━━ GIVEN INFORMATION ━━

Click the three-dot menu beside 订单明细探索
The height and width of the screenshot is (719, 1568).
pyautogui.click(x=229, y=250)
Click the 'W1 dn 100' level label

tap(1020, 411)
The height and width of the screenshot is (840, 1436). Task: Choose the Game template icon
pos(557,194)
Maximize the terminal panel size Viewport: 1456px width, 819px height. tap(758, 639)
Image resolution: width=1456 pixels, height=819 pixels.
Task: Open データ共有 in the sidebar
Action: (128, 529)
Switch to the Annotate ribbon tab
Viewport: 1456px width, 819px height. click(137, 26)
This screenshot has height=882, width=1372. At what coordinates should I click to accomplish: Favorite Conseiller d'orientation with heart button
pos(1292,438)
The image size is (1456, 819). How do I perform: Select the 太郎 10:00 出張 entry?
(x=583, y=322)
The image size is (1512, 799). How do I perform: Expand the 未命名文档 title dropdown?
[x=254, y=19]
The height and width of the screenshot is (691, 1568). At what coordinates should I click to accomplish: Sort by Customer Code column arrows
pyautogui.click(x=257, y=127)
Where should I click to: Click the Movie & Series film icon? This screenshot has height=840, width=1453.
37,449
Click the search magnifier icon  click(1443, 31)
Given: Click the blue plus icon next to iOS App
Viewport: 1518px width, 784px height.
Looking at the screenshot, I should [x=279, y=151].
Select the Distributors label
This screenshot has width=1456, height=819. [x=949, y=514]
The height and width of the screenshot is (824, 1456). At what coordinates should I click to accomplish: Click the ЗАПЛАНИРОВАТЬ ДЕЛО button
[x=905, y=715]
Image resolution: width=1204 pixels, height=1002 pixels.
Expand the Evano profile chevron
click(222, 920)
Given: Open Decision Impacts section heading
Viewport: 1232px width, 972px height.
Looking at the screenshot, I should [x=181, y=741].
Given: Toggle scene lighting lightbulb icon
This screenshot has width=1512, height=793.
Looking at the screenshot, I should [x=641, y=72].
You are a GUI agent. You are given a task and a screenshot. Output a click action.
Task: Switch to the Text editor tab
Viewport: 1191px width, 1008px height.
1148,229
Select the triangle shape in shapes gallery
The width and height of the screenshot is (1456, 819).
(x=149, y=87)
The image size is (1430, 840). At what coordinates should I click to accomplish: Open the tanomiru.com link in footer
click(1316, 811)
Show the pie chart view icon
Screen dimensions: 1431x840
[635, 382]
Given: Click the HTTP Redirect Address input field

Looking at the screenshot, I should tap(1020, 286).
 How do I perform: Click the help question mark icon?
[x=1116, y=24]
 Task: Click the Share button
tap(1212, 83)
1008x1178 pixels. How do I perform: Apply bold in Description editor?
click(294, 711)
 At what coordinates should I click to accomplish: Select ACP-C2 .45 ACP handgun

━━━

▶ REQUIRED ACTION: Every entry must be duplicated exactly as it stands.

▶ ANSWER BOX:
Click the three-dot menu beside 订单明细探索
The height and width of the screenshot is (719, 1568).
pyautogui.click(x=229, y=250)
Click the 'W1 dn 100' level label

tap(1020, 411)
The height and width of the screenshot is (840, 1436). Task: Choose the Game template icon
pos(557,194)
Maximize the terminal panel size Viewport: 1456px width, 819px height. tap(758, 639)
Image resolution: width=1456 pixels, height=819 pixels.
Task: Open データ共有 in the sidebar
Action: (128, 529)
Switch to the Annotate ribbon tab
Viewport: 1456px width, 819px height. click(137, 26)
This screenshot has height=882, width=1372. At what coordinates should I click to accomplish: Favorite Conseiller d'orientation with heart button
pos(1292,438)
The image size is (1456, 819). How do I perform: Select the 太郎 10:00 出張 entry?
(x=583, y=322)
The image size is (1512, 799). How do I perform: Expand the 未命名文档 title dropdown?
[x=254, y=19]
The height and width of the screenshot is (691, 1568). At what coordinates should I click to accomplish: Sort by Customer Code column arrows
pyautogui.click(x=257, y=127)
Where should I click to: Click the Movie & Series film icon? This screenshot has height=840, width=1453.
37,449
Click the search magnifier icon  click(1443, 31)
Given: Click the blue plus icon next to iOS App
Viewport: 1518px width, 784px height.
Looking at the screenshot, I should [x=279, y=151].
Select the Distributors label
This screenshot has width=1456, height=819. [x=949, y=514]
The height and width of the screenshot is (824, 1456). At what coordinates should I click to accomplish: Click the ЗАПЛАНИРОВАТЬ ДЕЛО button
[x=905, y=715]
Image resolution: width=1204 pixels, height=1002 pixels.
Expand the Evano profile chevron
click(222, 920)
Given: Open Decision Impacts section heading
Viewport: 1232px width, 972px height.
Looking at the screenshot, I should [x=181, y=741].
Given: Toggle scene lighting lightbulb icon
This screenshot has width=1512, height=793.
Looking at the screenshot, I should [x=641, y=72].
You are a GUI agent. You are given a task and a screenshot. Output a click action.
Task: Switch to the Text editor tab
Viewport: 1191px width, 1008px height.
1148,229
Select the triangle shape in shapes gallery
The width and height of the screenshot is (1456, 819).
(x=149, y=87)
The image size is (1430, 840). At what coordinates should I click to accomplish: Open the tanomiru.com link in footer
click(1316, 811)
Show the pie chart view icon
Screen dimensions: 1431x840
[635, 382]
Given: Click the HTTP Redirect Address input field

Looking at the screenshot, I should tap(1020, 286).
 How do I perform: Click the help question mark icon?
[x=1116, y=24]
 Task: Click the Share button
tap(1212, 83)
1008x1178 pixels. How do I perform: Apply bold in Description editor?
click(294, 711)
 At what coordinates should I click to accomplish: Select ACP-C2 .45 ACP handgun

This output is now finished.